Надеюсь, до нью-брансуикской сыщицы дошло, что я переживал бы сильнее, кабы не забота о сироте, пусть и наполовину. Как эта четырехглазая пялилась на меня, надеясь пронять вопросами! Даром что двуязычная провинция, хотя английский у нее безукоризненный, да имя на ярлычке на груди выдает с головой: однофамилица великого француза.
Моя коллекция номерных знаков на машинах пополнилась в эту поездку еще несколькими. Милое и, судя по порядковому номеру, неоригинальное BON JOUR 7; TITANIC у какого-то несуеверного типа; TOUGH GIRL у молодой и некрасивой девахи и ON TARGET у под стать ей диковатого парня (вот бы свести их друг с дружкой); ТО HELLS у пацанов с лязгающей музыкой; NIRVANA у парочки голубых и BE GREEN у зеленых; GOD у супермена, если только не БоГ ехал в этой машине, почему нет? Считал же Лоренцо Сноу, один из наших первых пророков, что Бог когда-то был таким, как сегодняшний человек, и человек станет таким, какой Бог сейчас. Что, если это время уже наступило и с неким индивидом стряслась подобная метаморфоза, о чем он оповещал urbi et orbi, но никто ему не верил? Хотя в моем теперешнем внемормонском представлении Бог действует анонимно — правы иудеи, придумав ему 99 псевдонимов, а на настоящее имя наложив табу.

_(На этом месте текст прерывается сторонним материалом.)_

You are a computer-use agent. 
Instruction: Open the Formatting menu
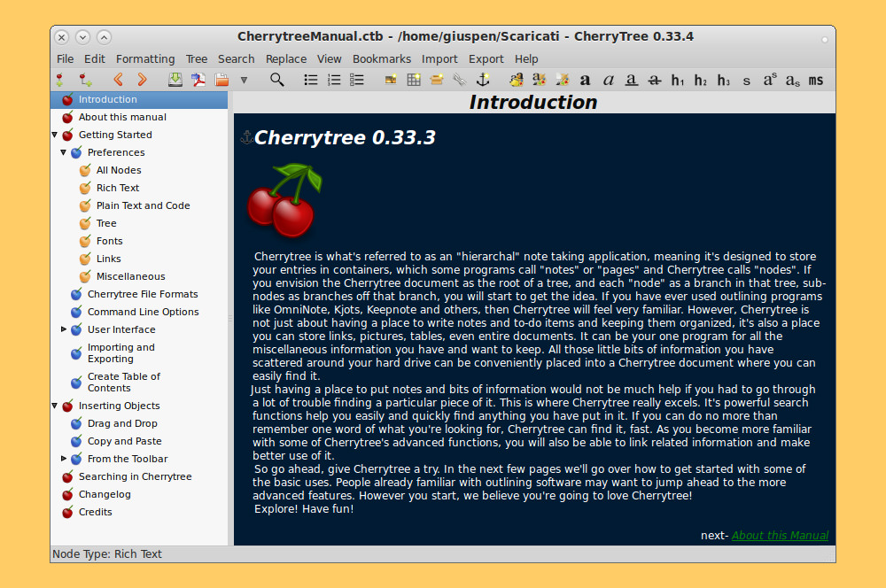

Больше всего меня поразил номер, который попался на обратном пути, уже при подъезде к Нью-Йорку: DEAD. Разглядеть водителя не успел, но вспомнилось почему-то из Иосифа Бродского: душа за время жизни приобретает смертные черты. Теперь уже я так не думаю и, будь на месте русского поэта, выразился бы иначе: душа стареет быстрее тела и умирает задолго до него. Душевный некроз. Вот почему смерть иногда мне кажется ближе, чем она есть, хотя кто знает, за каким углом она нас поджидает. Или за рулем той машины сидел призрак? Или шутник? Или игрок? На этот раз я просто не имел права на проигрыш.
2
Хай, я — Том Кендалл, профессор сравнительной литературы Куинс-колледжа, подозреваемый в убийстве жены, исчезнувшей за неделю до рабочего дня в Национальном заповеднике Фанди, Нью-Брансуик, Канада. Высок, спортивен, голубоглаз, седовлас (у нас в роду по отцовской линии ранняя седина), и даже есть особая примета, по которой меня легко разыскать, если бы скрывался от правосудия (пока что нет): слегка приволакиваю левую ногу — результат автомобильной аварии и трех последовавших за ней неудачных операций. На последней — за год до моей женитьбы, семь лет назад, — когда я вышел из-под наркоза, врач сообщил, что у меня сосуды из нержавеющей стали: никаких колебаний в давлении во время операции. Дальше последовало неизбежное в таких случаях «но». И вправду, искусственные косточки что-то не очень приживаются к моему стареющему организму. Да и адреналин в результате тягот семейной жизни стал скакать в крови, словно заяц, как ни убеждал себя не волноваться, ибо волнение съедает весь запас внутренних сил и ослабляет сопротивляемость к внешним невзгодам, а их все больше и больше.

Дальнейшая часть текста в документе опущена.